- [HOW TO COMPLETE THIS TASK]: Return every entry below exactly as written, minus the pictures.

- [INFORMATION]:
======

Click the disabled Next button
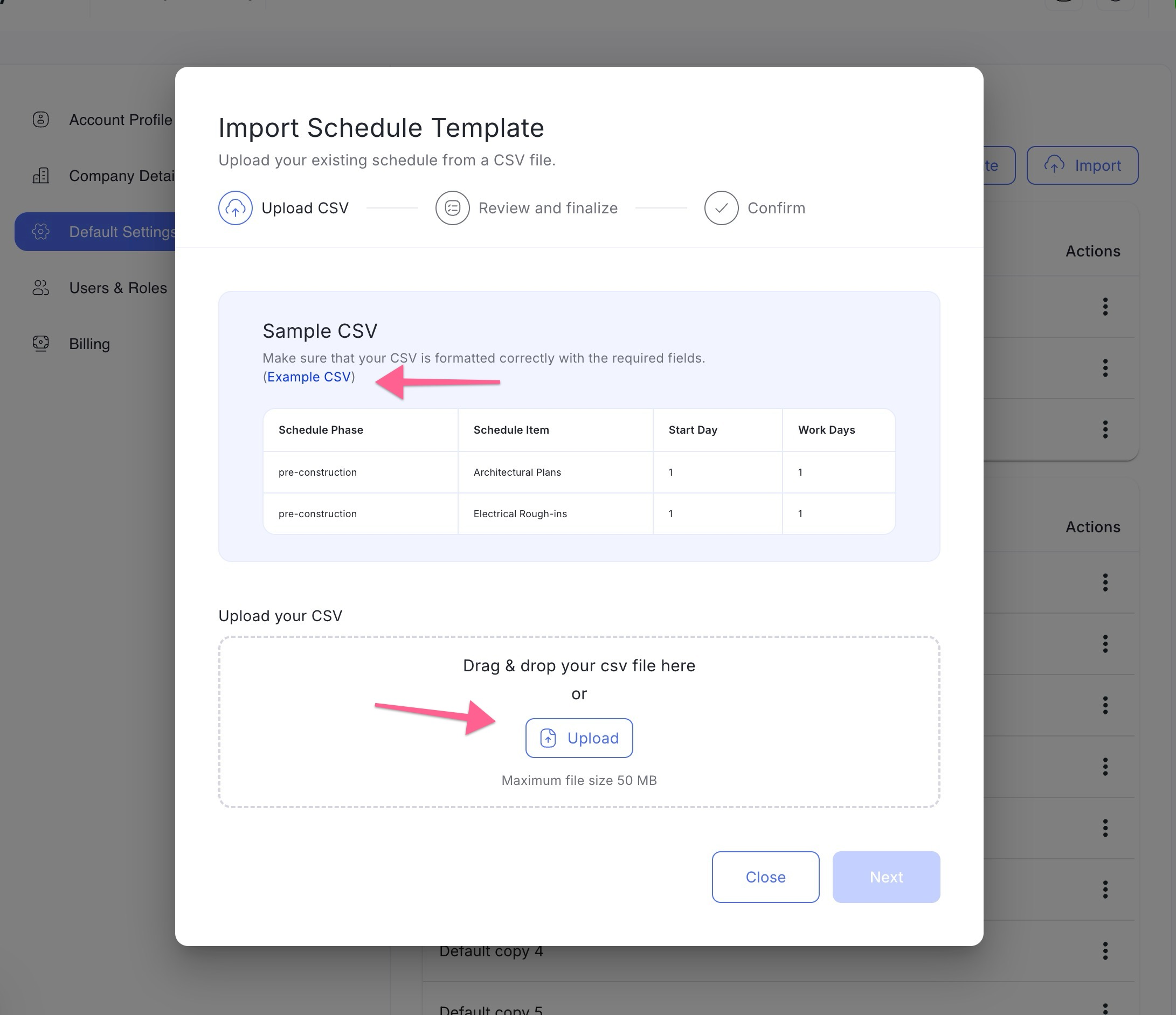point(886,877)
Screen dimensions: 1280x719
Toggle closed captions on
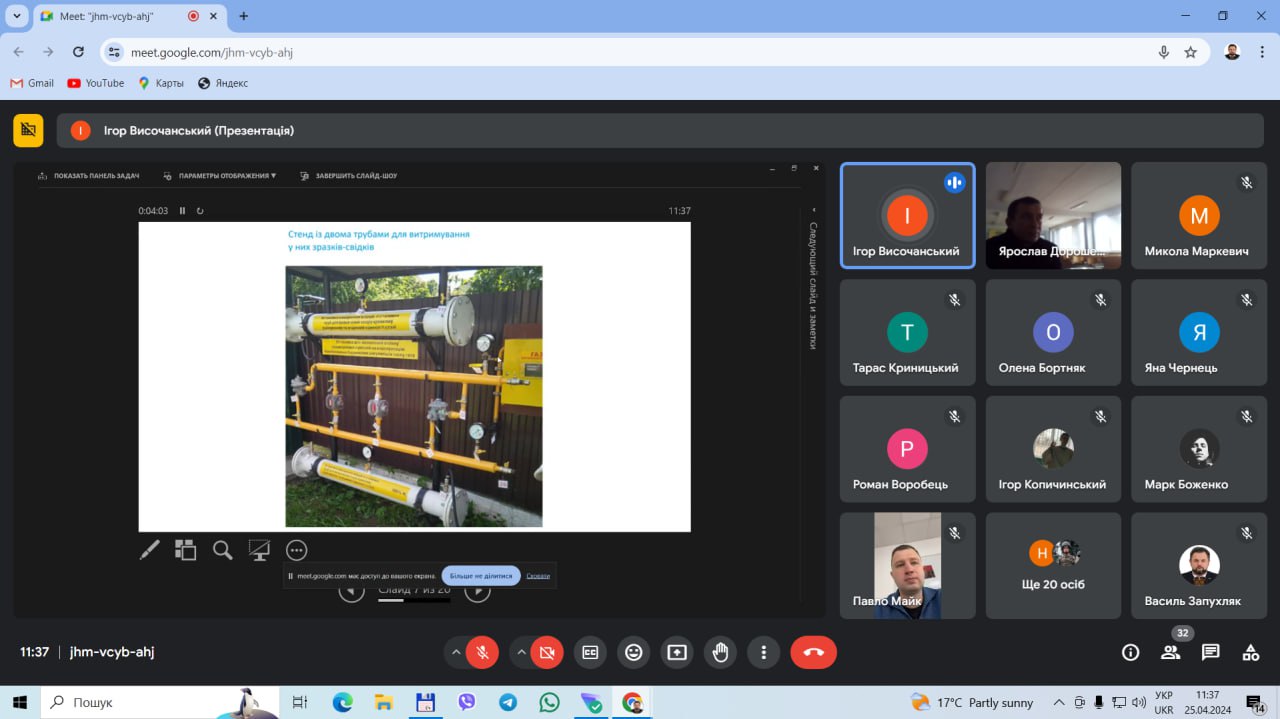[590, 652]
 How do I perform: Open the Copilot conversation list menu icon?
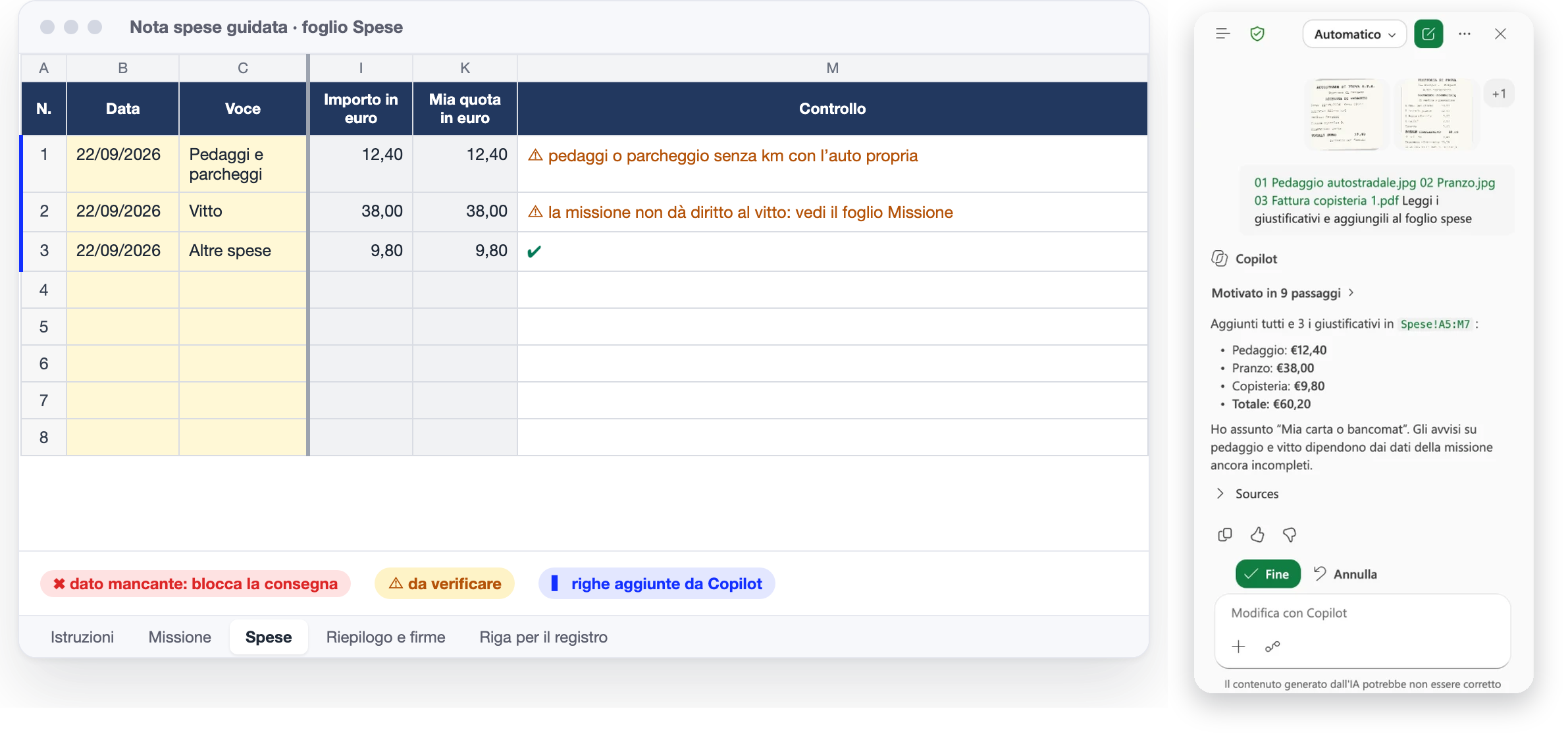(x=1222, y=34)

======

- [YOUR SOLUTION]:
Click the disabled Next button
point(886,877)
Screen dimensions: 1280x719
Toggle closed captions on
[590, 652]
 How do I perform: Open the Copilot conversation list menu icon?
(x=1222, y=34)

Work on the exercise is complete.